Creating the model
Last updated
Last updated
To demonstrate the application of the decision tree model, we will consider the Churn data set. Our aim is to be able to predict whether a customer will Churn or not, using a Decision Tree classifier.
Before creating the model, we have included a few pre-processing steps.
Firstly, we have adjusted for missing values in the data by replacing with the mode for discrete (categorical) columns and mean for continuous (numeric) columns.
Secondly, to make the interpretation easy, we have reduced the data set using feature importance. In this step, we have essentially trained a Decision Tree classifier on the entire data set, and then calculated the feature importance for every column using the "model.feature_importances_" function (inbuilt function).
After calculating the feature importance for every column, we have filtered out the columns that had a value lower than our threshold value. The threshold value chosen by us is 0.05, but this can be changed as per your convenience.
Having filtered the unimportant columns, we remain with only four columns - Monthly Charges, Total Charges, Contract and Tenure. We have used these four columns to train our model.

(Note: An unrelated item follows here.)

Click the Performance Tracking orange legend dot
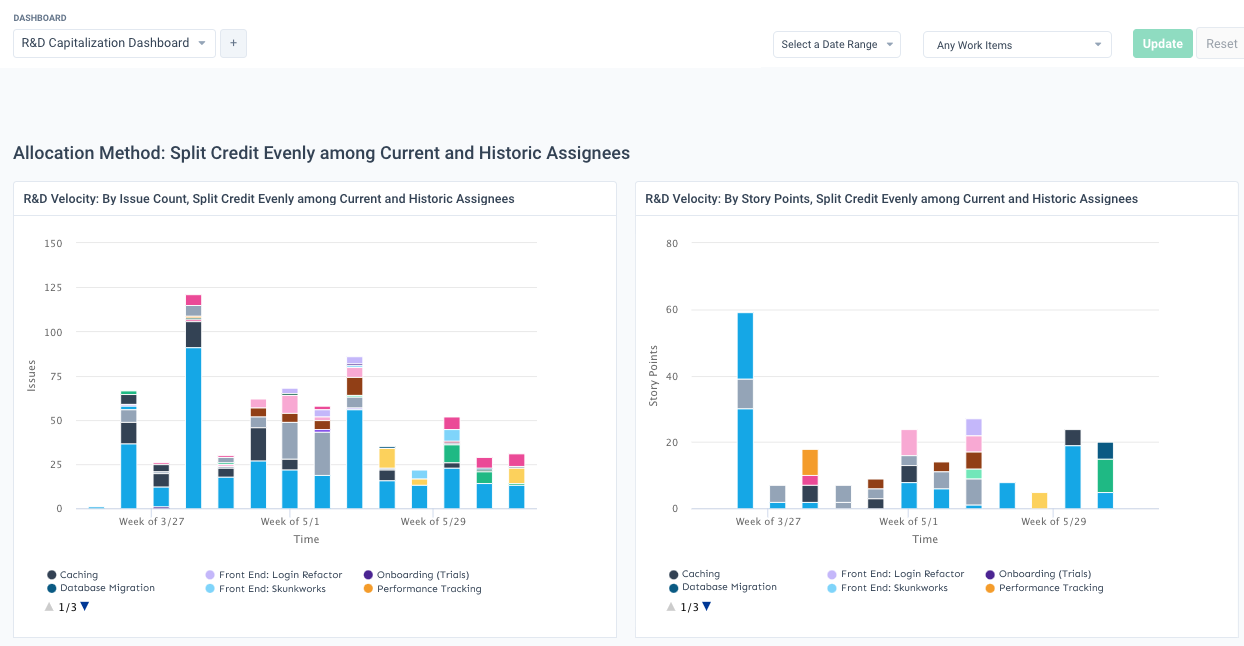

One last step before we train our model is to ensure we use the right hyperparameters. There are multiple ways to find the right hyperparameters that would yield a highly accurate model. In our case, we have used Grid Search to find them. If you are interested in knowing how the Grid Search algorithms works, read this article.
After running the model with the best hyper-parameters from Grid Search, we get an accuracy of 76% on the test set. This is actually pretty good! Especially because trees generally tend to overfit on training data and don't perform well on test data.